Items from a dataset
======
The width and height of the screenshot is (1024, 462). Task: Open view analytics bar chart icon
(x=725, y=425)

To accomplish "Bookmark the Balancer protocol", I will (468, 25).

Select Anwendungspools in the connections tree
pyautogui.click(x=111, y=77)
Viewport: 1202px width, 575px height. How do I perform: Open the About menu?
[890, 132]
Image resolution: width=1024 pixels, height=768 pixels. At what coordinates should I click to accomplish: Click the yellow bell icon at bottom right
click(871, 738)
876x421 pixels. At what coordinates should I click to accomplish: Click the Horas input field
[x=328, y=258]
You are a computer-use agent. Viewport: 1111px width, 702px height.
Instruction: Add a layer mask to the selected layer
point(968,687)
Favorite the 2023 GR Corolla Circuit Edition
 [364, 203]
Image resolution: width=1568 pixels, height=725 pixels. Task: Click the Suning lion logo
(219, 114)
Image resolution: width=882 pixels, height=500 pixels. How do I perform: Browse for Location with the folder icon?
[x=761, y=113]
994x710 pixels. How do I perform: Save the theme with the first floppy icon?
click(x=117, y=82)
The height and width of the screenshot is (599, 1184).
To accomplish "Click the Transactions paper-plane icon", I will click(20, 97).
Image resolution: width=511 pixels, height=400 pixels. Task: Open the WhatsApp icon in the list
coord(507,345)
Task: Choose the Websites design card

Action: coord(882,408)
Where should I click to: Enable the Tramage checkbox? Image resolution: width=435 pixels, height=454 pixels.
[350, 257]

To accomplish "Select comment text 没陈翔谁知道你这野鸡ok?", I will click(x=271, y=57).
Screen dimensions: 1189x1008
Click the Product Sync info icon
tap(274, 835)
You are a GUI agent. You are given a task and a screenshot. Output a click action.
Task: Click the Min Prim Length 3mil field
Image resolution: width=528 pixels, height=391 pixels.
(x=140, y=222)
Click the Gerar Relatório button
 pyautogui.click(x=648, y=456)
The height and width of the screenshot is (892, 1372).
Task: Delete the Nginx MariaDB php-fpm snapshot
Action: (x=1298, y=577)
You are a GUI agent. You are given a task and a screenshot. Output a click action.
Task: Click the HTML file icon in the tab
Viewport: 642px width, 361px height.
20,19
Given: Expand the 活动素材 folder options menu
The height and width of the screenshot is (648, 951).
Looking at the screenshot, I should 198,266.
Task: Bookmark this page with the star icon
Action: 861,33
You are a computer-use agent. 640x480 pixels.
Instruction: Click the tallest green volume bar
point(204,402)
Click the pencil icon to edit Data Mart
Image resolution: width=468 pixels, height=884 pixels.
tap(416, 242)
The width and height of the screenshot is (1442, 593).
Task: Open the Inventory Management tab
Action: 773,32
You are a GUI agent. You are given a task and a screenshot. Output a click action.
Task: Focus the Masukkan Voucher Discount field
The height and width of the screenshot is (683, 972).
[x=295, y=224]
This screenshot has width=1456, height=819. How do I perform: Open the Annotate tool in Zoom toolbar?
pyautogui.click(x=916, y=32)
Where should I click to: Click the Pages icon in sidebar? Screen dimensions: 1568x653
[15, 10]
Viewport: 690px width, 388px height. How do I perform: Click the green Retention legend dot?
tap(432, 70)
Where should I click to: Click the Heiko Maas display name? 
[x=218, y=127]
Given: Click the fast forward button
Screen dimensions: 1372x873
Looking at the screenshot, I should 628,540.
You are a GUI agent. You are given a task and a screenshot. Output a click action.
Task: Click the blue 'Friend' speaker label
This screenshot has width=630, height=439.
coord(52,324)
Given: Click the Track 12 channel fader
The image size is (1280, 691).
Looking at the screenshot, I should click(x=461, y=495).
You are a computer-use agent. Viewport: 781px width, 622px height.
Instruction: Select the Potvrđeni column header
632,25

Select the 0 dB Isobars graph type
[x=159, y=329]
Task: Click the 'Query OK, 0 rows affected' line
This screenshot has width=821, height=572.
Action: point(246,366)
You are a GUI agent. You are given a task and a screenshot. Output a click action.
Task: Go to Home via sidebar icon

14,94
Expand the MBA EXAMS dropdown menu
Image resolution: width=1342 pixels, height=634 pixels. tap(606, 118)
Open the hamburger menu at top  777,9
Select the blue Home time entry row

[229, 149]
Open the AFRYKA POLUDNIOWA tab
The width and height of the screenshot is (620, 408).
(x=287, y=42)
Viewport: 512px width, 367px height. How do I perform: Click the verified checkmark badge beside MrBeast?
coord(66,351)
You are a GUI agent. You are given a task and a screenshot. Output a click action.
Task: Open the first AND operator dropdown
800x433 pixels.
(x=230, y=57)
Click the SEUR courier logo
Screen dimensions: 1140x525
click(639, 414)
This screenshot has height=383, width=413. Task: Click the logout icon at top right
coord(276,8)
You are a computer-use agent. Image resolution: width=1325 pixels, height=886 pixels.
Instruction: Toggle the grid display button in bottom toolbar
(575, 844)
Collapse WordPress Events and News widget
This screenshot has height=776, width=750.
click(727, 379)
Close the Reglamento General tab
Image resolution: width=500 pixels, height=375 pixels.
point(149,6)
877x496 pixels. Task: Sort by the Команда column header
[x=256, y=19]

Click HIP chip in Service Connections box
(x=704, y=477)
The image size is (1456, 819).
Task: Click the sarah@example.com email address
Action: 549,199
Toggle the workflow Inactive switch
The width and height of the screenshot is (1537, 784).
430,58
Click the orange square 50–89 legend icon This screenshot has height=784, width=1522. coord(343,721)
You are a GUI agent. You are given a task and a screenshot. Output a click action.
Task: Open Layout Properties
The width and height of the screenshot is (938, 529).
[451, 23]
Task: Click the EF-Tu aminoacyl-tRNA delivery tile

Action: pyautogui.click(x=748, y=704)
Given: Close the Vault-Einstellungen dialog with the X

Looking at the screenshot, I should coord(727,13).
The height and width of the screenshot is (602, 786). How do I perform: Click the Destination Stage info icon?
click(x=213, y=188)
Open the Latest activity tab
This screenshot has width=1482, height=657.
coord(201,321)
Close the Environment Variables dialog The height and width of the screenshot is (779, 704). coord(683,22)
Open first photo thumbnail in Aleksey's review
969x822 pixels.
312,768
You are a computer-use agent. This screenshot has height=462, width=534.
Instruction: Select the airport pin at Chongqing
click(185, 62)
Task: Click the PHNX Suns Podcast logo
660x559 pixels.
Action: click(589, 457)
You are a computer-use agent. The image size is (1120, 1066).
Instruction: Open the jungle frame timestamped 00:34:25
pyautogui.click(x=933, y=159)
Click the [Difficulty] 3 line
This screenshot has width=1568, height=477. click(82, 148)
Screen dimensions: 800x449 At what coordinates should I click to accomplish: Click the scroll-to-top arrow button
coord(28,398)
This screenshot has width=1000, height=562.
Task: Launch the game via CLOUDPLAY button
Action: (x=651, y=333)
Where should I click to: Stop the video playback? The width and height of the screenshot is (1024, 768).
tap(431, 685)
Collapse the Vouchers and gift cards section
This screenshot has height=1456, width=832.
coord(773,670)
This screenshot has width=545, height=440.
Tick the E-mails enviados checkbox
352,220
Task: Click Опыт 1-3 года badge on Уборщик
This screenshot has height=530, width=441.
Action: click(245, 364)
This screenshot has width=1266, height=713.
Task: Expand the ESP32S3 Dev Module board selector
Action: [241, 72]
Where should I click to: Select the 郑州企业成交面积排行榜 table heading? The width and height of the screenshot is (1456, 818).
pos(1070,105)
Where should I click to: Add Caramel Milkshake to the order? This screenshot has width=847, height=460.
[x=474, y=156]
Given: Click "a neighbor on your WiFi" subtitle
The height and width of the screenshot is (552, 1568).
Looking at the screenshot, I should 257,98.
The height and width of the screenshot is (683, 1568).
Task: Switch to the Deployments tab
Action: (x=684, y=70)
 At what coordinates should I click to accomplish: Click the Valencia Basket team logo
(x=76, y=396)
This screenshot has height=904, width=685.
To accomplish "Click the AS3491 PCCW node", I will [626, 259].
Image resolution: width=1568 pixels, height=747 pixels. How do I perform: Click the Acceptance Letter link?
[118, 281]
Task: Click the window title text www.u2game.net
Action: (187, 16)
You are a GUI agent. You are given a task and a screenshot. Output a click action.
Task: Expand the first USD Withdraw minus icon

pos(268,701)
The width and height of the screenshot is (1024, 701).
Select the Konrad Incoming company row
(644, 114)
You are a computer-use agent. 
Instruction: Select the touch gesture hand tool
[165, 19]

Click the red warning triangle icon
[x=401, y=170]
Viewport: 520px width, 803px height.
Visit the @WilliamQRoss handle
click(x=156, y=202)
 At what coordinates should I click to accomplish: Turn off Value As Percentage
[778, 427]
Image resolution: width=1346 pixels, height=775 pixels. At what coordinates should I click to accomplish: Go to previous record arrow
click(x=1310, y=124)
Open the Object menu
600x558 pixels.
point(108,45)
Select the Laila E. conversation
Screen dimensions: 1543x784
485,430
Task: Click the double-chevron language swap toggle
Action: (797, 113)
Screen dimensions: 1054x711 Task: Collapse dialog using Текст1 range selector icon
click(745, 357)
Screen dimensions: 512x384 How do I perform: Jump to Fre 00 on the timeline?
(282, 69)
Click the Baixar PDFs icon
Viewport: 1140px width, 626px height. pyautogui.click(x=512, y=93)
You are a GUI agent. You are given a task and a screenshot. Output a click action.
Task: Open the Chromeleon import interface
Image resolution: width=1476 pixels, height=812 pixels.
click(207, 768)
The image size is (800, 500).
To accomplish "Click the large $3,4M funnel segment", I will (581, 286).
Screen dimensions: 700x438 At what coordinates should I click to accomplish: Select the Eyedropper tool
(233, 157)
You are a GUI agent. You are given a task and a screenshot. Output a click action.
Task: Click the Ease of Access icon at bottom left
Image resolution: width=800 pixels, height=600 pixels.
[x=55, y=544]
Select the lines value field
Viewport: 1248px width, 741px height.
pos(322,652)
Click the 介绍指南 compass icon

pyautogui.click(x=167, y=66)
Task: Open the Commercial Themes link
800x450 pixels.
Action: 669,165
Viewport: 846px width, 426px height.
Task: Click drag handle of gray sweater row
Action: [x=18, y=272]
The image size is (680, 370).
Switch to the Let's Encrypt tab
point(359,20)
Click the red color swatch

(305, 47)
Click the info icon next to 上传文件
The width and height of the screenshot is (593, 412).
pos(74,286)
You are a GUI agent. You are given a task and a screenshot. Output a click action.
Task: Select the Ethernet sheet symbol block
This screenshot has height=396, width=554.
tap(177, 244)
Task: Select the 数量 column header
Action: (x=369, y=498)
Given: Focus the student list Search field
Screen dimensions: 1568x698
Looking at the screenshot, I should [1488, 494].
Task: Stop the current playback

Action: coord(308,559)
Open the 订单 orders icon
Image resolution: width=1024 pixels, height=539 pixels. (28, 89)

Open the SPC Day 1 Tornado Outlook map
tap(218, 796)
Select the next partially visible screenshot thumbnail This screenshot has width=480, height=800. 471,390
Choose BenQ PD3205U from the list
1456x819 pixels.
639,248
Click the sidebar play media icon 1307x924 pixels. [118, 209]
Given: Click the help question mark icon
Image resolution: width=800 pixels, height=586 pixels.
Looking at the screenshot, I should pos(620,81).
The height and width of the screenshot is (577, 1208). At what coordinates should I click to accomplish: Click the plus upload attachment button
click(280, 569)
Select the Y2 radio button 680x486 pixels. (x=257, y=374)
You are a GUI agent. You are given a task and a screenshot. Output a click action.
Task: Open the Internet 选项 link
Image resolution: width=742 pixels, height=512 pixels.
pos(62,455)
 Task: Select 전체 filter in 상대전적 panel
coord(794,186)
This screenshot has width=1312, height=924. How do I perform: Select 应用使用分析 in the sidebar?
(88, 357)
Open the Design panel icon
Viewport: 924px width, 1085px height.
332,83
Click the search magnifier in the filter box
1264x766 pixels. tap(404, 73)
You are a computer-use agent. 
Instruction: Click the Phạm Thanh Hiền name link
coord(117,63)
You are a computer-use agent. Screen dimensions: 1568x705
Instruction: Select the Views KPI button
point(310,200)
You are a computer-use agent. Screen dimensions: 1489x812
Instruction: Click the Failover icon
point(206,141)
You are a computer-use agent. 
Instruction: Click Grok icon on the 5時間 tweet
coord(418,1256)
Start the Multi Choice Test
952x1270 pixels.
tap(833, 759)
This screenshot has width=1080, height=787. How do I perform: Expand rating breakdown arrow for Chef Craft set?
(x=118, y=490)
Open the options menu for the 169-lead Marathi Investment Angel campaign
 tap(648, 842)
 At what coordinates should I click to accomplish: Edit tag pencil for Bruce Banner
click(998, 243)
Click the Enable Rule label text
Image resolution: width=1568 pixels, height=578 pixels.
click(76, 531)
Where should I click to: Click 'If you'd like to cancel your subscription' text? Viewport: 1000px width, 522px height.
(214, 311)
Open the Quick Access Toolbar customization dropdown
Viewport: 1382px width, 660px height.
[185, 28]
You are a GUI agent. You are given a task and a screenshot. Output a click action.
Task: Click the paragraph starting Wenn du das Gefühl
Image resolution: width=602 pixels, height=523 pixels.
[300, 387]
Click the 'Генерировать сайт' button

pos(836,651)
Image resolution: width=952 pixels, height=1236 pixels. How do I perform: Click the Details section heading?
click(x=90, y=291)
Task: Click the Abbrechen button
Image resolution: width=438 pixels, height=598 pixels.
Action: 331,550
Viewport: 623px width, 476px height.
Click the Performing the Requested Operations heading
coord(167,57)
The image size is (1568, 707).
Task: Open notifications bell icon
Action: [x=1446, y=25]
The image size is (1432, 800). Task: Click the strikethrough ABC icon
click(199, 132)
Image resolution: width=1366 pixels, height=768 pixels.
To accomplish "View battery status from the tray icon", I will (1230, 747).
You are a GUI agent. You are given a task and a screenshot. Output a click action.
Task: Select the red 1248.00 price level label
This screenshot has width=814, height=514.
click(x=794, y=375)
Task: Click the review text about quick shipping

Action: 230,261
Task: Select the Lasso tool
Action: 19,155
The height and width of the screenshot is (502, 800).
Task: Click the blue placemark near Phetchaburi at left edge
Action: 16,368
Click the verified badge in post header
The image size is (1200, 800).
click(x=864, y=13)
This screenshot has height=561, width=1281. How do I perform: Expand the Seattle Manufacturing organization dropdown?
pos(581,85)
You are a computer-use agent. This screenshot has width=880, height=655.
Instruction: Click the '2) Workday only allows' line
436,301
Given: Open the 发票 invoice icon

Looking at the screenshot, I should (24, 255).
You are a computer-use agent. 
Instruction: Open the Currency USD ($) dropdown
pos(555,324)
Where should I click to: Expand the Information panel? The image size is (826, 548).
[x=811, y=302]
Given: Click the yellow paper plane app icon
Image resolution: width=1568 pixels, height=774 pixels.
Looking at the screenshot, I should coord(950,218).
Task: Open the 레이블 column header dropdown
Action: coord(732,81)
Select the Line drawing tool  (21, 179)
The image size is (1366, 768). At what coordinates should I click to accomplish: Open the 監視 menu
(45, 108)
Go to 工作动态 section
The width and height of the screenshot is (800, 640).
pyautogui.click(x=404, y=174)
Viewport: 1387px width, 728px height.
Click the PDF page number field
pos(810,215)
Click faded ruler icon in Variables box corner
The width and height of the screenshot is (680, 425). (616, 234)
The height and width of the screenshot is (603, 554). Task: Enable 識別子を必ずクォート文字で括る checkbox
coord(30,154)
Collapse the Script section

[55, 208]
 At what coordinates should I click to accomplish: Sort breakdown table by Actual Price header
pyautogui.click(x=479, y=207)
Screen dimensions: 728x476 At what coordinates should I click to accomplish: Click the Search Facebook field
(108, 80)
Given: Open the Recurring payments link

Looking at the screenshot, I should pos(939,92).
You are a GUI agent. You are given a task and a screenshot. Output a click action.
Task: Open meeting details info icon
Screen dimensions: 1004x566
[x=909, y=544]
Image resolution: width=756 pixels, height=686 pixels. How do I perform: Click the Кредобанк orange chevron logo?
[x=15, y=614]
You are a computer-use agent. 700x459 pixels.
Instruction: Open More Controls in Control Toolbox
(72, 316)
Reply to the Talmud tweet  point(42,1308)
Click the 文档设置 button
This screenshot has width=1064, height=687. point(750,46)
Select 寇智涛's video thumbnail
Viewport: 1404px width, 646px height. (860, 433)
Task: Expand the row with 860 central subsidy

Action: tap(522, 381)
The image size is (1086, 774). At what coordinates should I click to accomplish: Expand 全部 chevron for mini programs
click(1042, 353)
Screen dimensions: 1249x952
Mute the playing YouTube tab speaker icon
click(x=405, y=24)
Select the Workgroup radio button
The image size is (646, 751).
======
* _Brief_
Repeat word for word every line from the start of the entries to the line holding "Given: Expand the 活动素材 folder options menu", inclusive, and nothing else.

* _Completed exercise_
The width and height of the screenshot is (1024, 462). Task: Open view analytics bar chart icon
(x=725, y=425)

To accomplish "Bookmark the Balancer protocol", I will (468, 25).

Select Anwendungspools in the connections tree
pyautogui.click(x=111, y=77)
Viewport: 1202px width, 575px height. How do I perform: Open the About menu?
[890, 132]
Image resolution: width=1024 pixels, height=768 pixels. At what coordinates should I click to accomplish: Click the yellow bell icon at bottom right
click(871, 738)
876x421 pixels. At what coordinates should I click to accomplish: Click the Horas input field
[x=328, y=258]
You are a computer-use agent. Viewport: 1111px width, 702px height.
Instruction: Add a layer mask to the selected layer
point(968,687)
Favorite the 2023 GR Corolla Circuit Edition
 [364, 203]
Image resolution: width=1568 pixels, height=725 pixels. Task: Click the Suning lion logo
(219, 114)
Image resolution: width=882 pixels, height=500 pixels. How do I perform: Browse for Location with the folder icon?
[x=761, y=113]
994x710 pixels. How do I perform: Save the theme with the first floppy icon?
click(x=117, y=82)
The height and width of the screenshot is (599, 1184).
To accomplish "Click the Transactions paper-plane icon", I will click(20, 97).
Image resolution: width=511 pixels, height=400 pixels. Task: Open the WhatsApp icon in the list
coord(507,345)
Task: Choose the Websites design card

Action: coord(882,408)
Where should I click to: Enable the Tramage checkbox? Image resolution: width=435 pixels, height=454 pixels.
[350, 257]

To accomplish "Select comment text 没陈翔谁知道你这野鸡ok?", I will click(x=271, y=57).
Screen dimensions: 1189x1008
Click the Product Sync info icon
tap(274, 835)
You are a GUI agent. You are given a task and a screenshot. Output a click action.
Task: Click the Min Prim Length 3mil field
Image resolution: width=528 pixels, height=391 pixels.
(x=140, y=222)
Click the Gerar Relatório button
 pyautogui.click(x=648, y=456)
The height and width of the screenshot is (892, 1372).
Task: Delete the Nginx MariaDB php-fpm snapshot
Action: (x=1298, y=577)
You are a GUI agent. You are given a task and a screenshot. Output a click action.
Task: Click the HTML file icon in the tab
Viewport: 642px width, 361px height.
20,19
Given: Expand the 活动素材 folder options menu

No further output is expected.